** Records for the exercise follows **
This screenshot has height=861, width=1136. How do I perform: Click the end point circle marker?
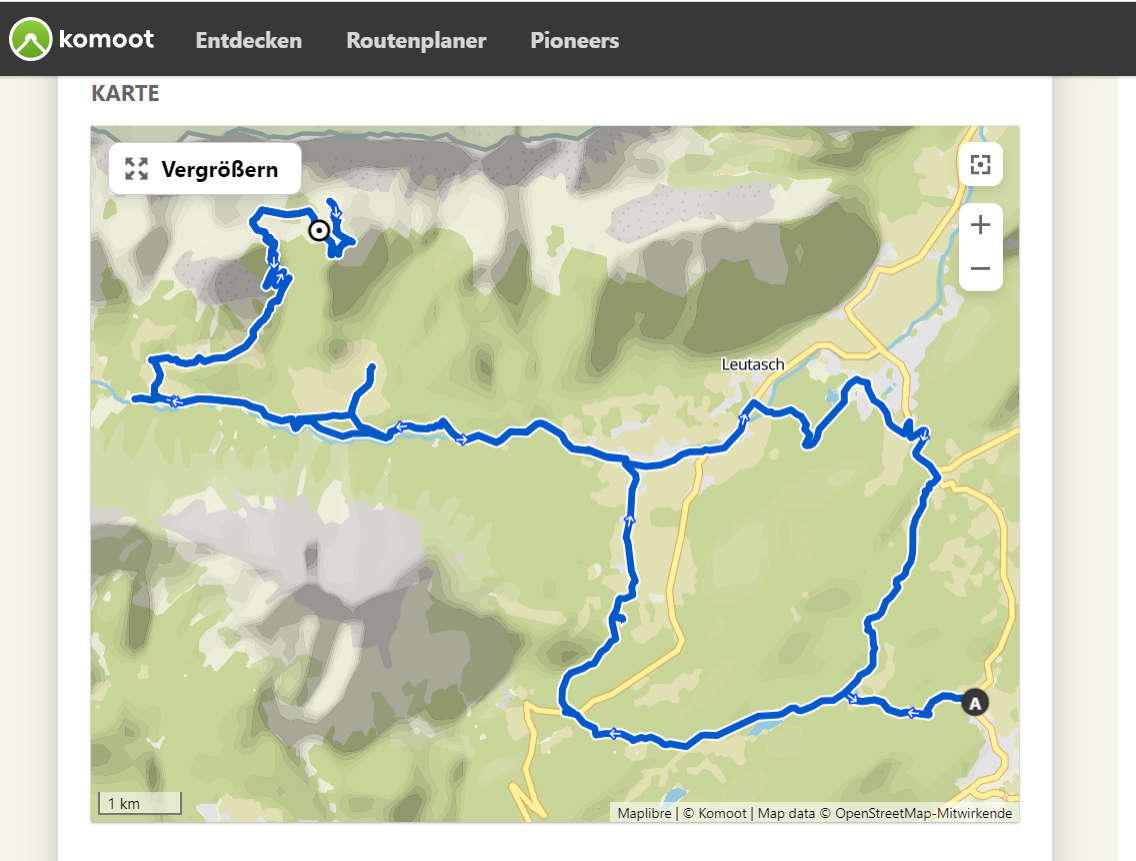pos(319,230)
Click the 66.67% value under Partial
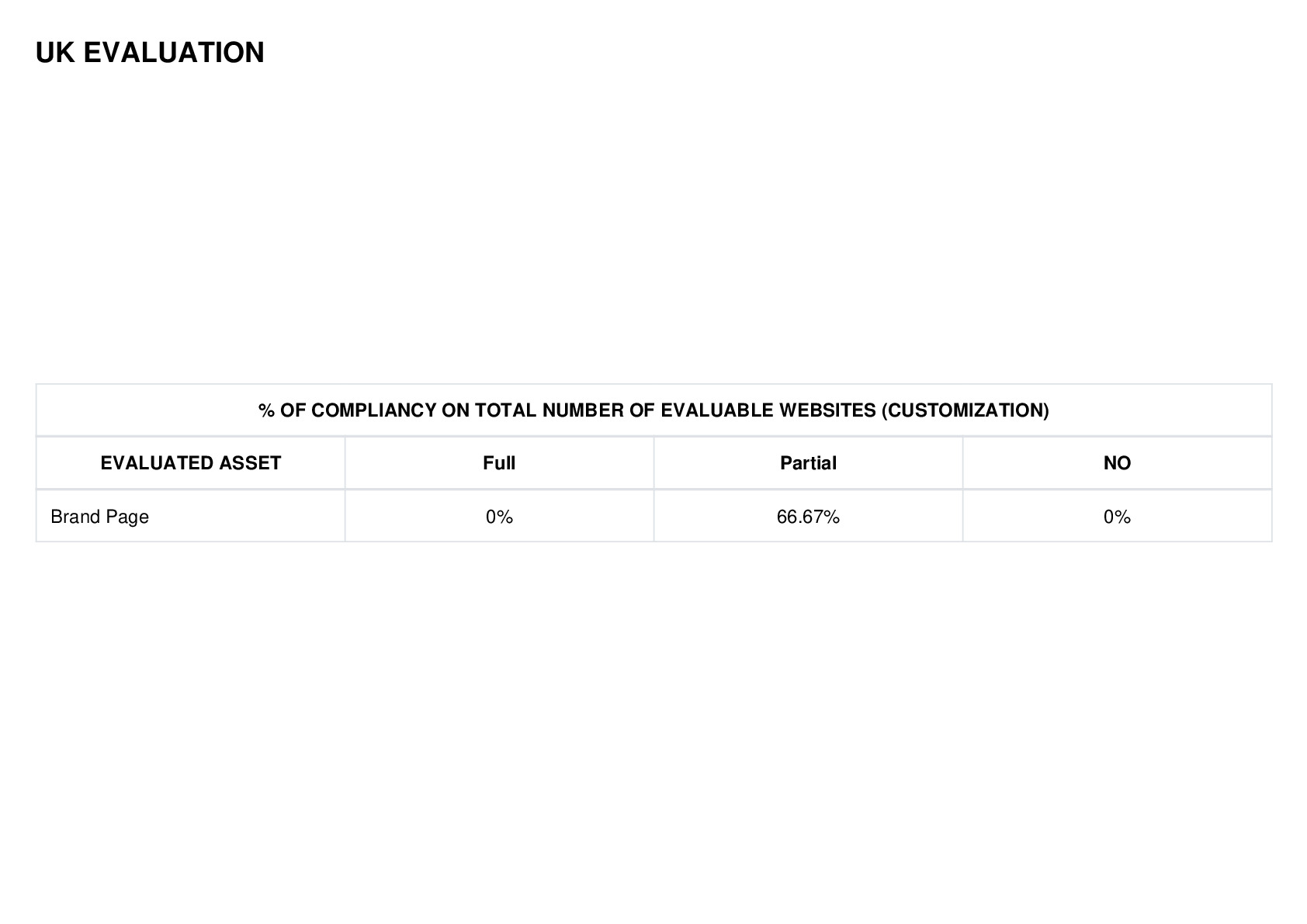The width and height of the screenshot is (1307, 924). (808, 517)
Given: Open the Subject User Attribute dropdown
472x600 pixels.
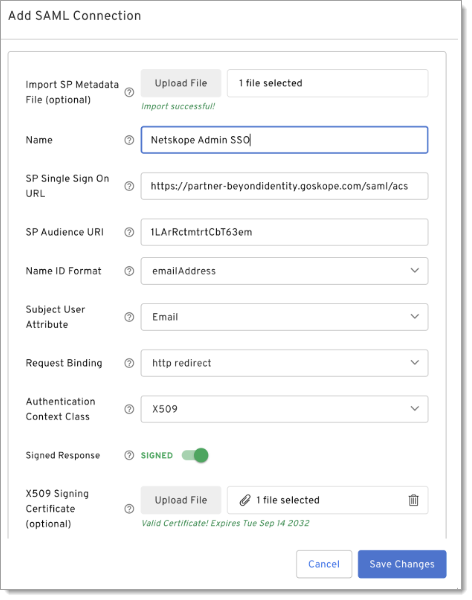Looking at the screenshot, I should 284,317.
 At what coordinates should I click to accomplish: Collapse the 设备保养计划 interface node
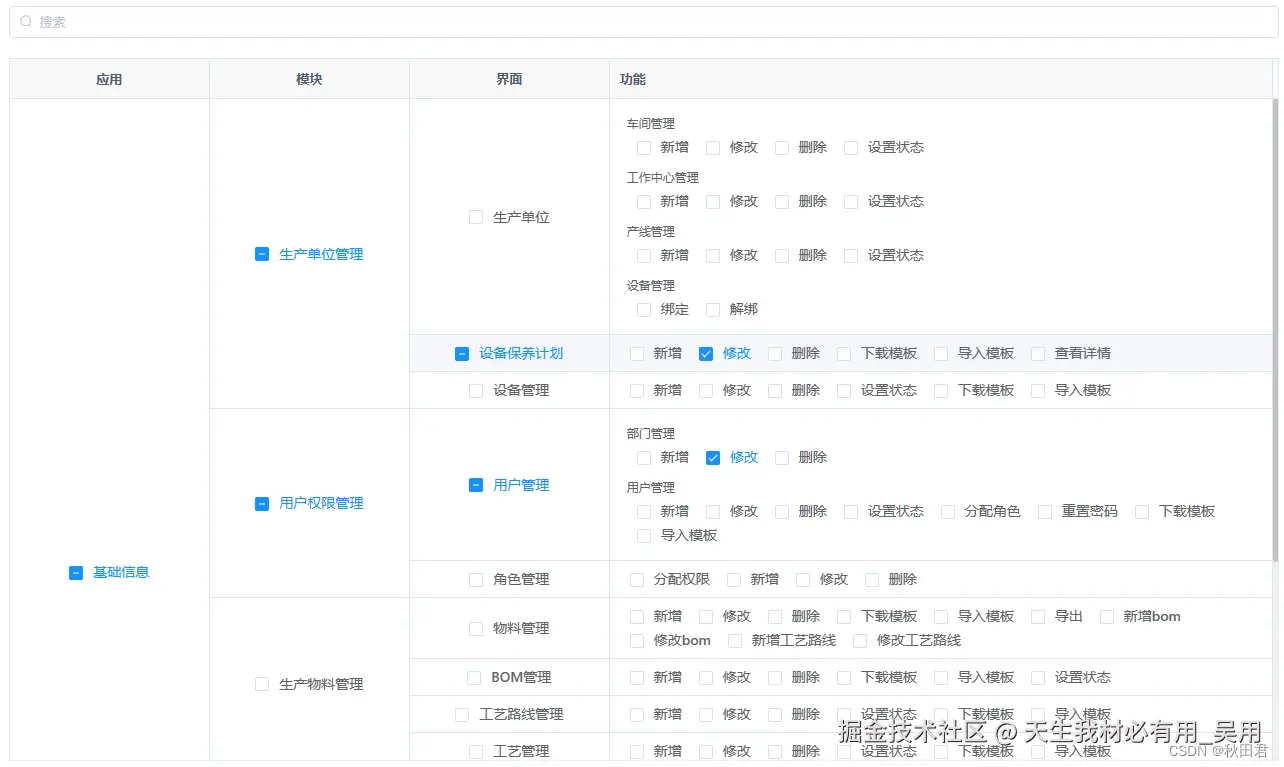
** End of Records for the exercise **
** Records for the exercise follows **
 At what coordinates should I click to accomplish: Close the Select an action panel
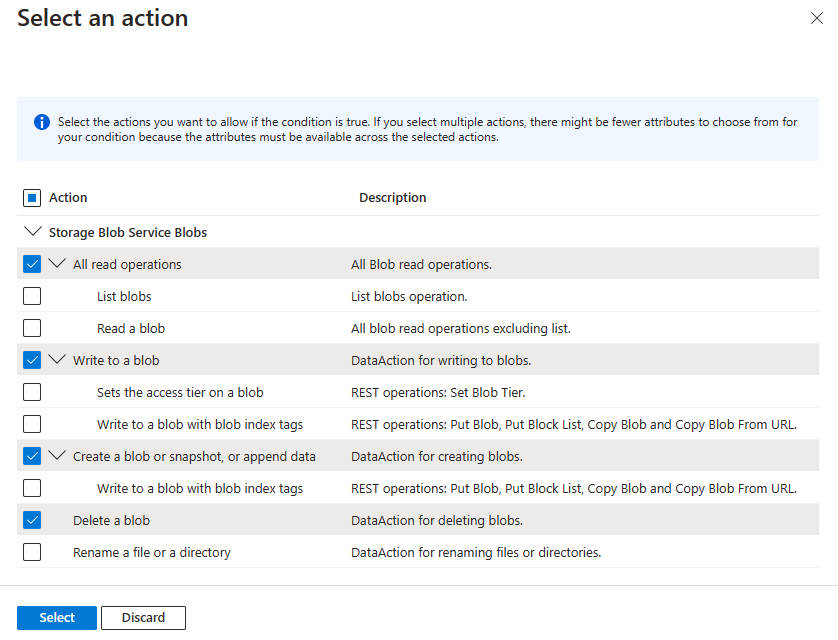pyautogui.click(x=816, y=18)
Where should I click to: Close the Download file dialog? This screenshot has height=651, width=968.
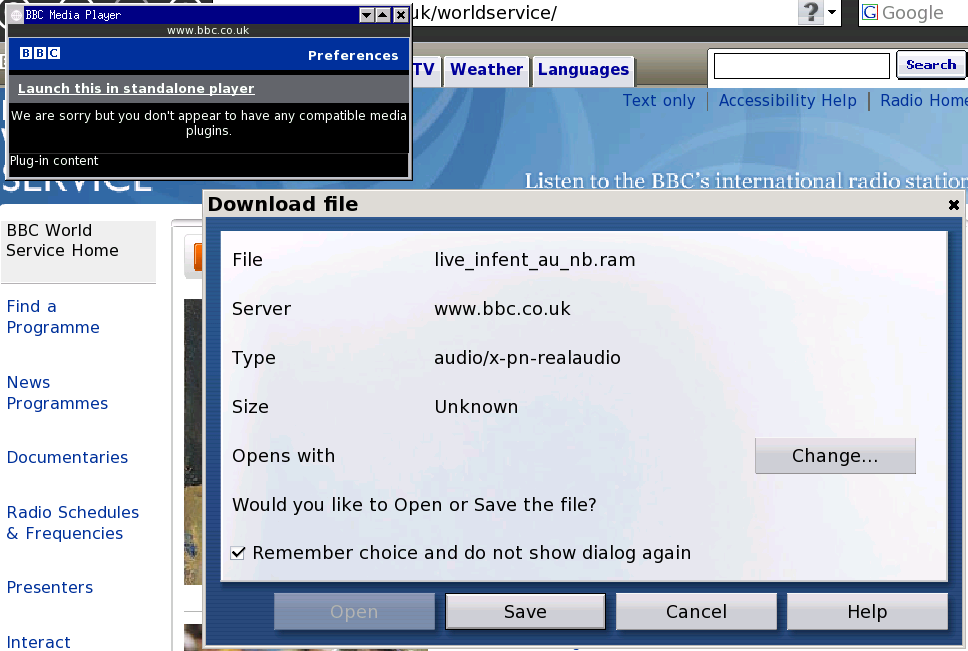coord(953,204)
** End of Records for the exercise **
** Records for the exercise follows **
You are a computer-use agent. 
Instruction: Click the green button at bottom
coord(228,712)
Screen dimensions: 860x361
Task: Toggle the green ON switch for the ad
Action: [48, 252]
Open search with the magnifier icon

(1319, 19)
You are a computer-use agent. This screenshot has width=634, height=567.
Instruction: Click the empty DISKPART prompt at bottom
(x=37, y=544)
** End of Records for the exercise **
▸ **Exercise instructions**
Give the number of lines in the records that contain the word "computer", and write nothing else.

▸ **Result for this exercise**
2